* Objetivo do exercício: Reescreva tudo desde a linha que contém "The width and" até a linha que contém "click(x=220, y=100)", ambas incluídas. Troque "checkbox" por "toggle" e deixe o restante sem alterações.

* Itens fornecidos:
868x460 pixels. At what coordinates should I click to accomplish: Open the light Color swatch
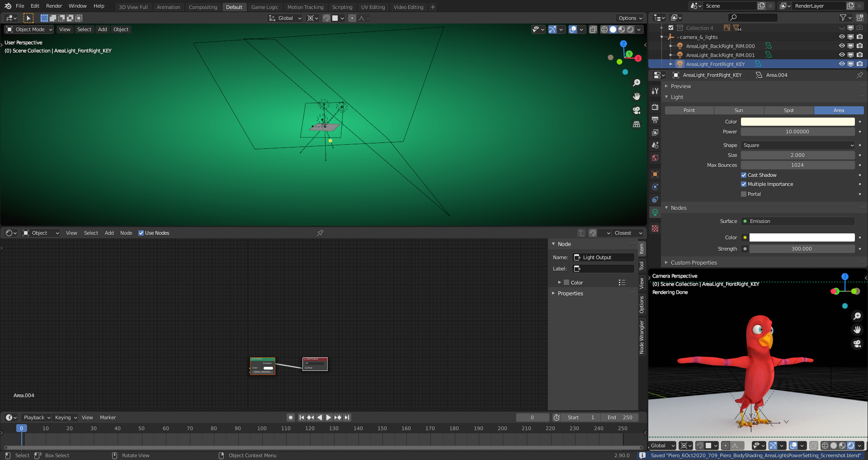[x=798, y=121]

* * *

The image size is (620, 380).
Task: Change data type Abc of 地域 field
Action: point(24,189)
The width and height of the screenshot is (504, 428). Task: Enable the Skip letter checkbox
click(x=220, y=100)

* Resultado do exercício:
The width and height of the screenshot is (504, 428). Task: Enable the Skip letter toggle
click(x=220, y=100)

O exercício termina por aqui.